Jean Cronhardt - 2014-07-31 13:13:10

I'd add some garlic and dried herbs certainly. This seems to be suggested for a simple supper, yet it has very little protein. I would use whole grain pasta, add some beans during cooking and sprinkle nuts and seeds on after cooking.

Teresa - 2014-07-31 10:11:02

I added red onions, which I julienned & put in at the same time as the tomatoes. I also added extra minced garlic and about an extra cup of spinach as it cooked down. I agree that you should season with some salt to your taste at in the last couple minutes of cooking. I added a sprinkle of garlic infused rice vinegar (for some zing) and a splash of good olive oil and gave it a good toss before serving. It was a hit and the leftovers were yummy as a cold "salad" type dish. It will definitely be a repeat meal here!

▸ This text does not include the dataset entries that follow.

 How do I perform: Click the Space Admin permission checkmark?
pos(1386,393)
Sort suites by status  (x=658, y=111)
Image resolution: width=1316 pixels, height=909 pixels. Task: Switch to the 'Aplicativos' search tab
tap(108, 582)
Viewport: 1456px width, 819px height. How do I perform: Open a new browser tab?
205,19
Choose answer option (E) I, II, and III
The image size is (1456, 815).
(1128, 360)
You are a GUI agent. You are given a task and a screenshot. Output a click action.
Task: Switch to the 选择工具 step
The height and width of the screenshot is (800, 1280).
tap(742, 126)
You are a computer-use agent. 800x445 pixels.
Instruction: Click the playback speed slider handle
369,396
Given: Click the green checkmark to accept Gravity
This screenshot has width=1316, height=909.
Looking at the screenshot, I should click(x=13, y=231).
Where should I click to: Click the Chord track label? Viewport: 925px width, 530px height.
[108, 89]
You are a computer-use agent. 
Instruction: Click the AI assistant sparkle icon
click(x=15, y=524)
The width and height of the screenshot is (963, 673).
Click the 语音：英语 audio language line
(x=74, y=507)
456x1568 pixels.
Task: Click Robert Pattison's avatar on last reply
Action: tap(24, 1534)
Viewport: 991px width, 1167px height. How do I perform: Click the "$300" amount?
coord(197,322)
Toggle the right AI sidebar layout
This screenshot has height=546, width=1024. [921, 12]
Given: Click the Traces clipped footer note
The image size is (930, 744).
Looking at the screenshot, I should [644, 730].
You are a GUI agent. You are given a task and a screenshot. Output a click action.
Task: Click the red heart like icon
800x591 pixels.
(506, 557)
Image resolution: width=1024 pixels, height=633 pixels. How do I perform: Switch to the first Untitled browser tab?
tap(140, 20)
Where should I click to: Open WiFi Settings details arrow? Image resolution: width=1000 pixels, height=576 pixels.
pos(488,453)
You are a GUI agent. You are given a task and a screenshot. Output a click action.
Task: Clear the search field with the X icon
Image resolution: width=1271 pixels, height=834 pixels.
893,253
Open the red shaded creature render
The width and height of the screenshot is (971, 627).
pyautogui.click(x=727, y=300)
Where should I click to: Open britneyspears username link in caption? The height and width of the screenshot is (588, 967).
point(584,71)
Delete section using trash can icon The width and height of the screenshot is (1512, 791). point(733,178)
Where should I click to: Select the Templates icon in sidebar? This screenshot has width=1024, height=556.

Sarah - 2014-07-30 19:59:05

Amazing dish, nice warm taste. Next time (and there will be many more next times) I would add an extra cup or so of spinach for more greens.

Kelly Buck - 2014-07-22 22:46:36

I also added fetta cheese and pumpkin, yummy

Laura - 2014-06-09 22:36:28

I made it & the first night it was a bit bland. But after setting over night in the fridge, it was AWESOME! Love this recipe!

Margo Adelwerth - 2014-04-21 13:56:21

Will definitely make this again.

Steve DuFrene - 2014-03-26 00:57:45

Added a touch of vegan pesto and some extra pinenuts and this was SO good! Very flavoursome.

Lisa F - 2014-03-20 19:52:32

After seeing the comment about "a bit bland", I tasted as I went along: an additional shake of salt, pepper, and also tossed in a little oregano and basil. The result was just what it needed, and I will definitely make this again!